### Document passage
▬▬▬▬▬▬▬▬▬▬
The Mayas employed warfare in each period of their development for the purposes of obtaining sacrificial victims, settling competitive rivalries, acquiring critical resources and gaining control of trade routes. Warfare was important to the Maya religion, because raids on surrounding areas provided the victims required for, as well as slaves for the construction of temples. Large-scale battles were also fought to determine and defend territories as well as secure economic power. The Mayas defended their cities with defensive structures such as palisades, gateways, and earthworks. Some cities had a wall within the outer wall, so advancing enemies would be trapped in a killing alley, where they could be slaughtered in great number. During the post-Classic period, the amount of internal warfare increased greatly as the region became more politically fragmented. Armies were enlarged, and in some cases mercenaries were hired. The resulting destruction of many urban centers contributed to the decline of the Maya.

===Military organization===
The ruler of a Maya city was the supreme war captain. Some only dictated military activity, while others participated in the battle. There was a core of warriors that served year-round as guards and obtained sacrificial victims, but most large Maya cities and religious centers had militias. These men were paid to fight for the duration of the battle. Then they would return to their fields or crafts. The militia units were headed by nacoms, hereditary war chiefs, that employed ritual as well as strategic methods in warfare. Some nacoms were only chief strategists, and the troops were led into battle by batabs, or officers. In a large war, even commoners who did not have weapons would fight using hunting tools and by hurling rocks. “In the highlands, women occasionally fought in battles according to native chronicles” (Foster, 144).
▬▬▬▬▬▬▬▬▬▬
### Dataset content
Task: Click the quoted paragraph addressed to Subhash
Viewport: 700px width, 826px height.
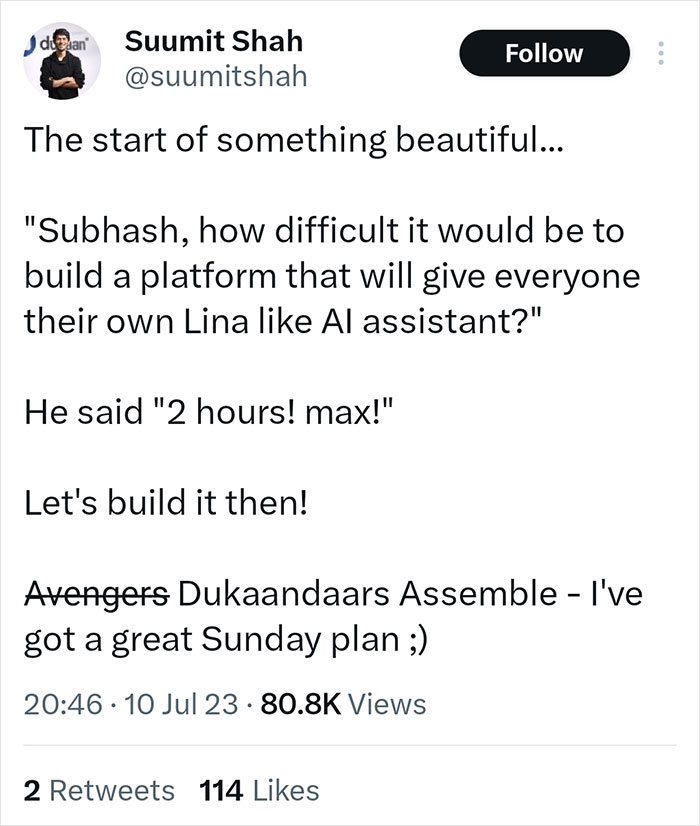Action: [330, 274]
▬▬▬▬▬▬▬▬▬▬
### Requirement
Could you reproduce the passage on Maya warfare above in full, word for word?

### Solution to this task
The Mayas employed warfare in each period of their development for the purposes of obtaining sacrificial victims, settling competitive rivalries, acquiring critical resources and gaining control of trade routes. Warfare was important to the Maya religion, because raids on surrounding areas provided the victims required for, as well as slaves for the construction of temples. Large-scale battles were also fought to determine and defend territories as well as secure economic power. The Mayas defended their cities with defensive structures such as palisades, gateways, and earthworks. Some cities had a wall within the outer wall, so advancing enemies would be trapped in a killing alley, where they could be slaughtered in great number. During the post-Classic period, the amount of internal warfare increased greatly as the region became more politically fragmented. Armies were enlarged, and in some cases mercenaries were hired. The resulting destruction of many urban centers contributed to the decline of the Maya.

===Military organization===
The ruler of a Maya city was the supreme war captain. Some only dictated military activity, while others participated in the battle. There was a core of warriors that served year-round as guards and obtained sacrificial victims, but most large Maya cities and religious centers had militias. These men were paid to fight for the duration of the battle. Then they would return to their fields or crafts. The militia units were headed by nacoms, hereditary war chiefs, that employed ritual as well as strategic methods in warfare. Some nacoms were only chief strategists, and the troops were led into battle by batabs, or officers. In a large war, even commoners who did not have weapons would fight using hunting tools and by hurling rocks. “In the highlands, women occasionally fought in battles according to native chronicles” (Foster, 144).